> **Objective**: Identify each line in the records below that contains the word "field", and copy those lines.

> **Stored data**:

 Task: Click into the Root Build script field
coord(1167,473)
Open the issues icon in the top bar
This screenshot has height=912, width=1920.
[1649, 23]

> **Complete answer**:
 Task: Click into the Root Build script field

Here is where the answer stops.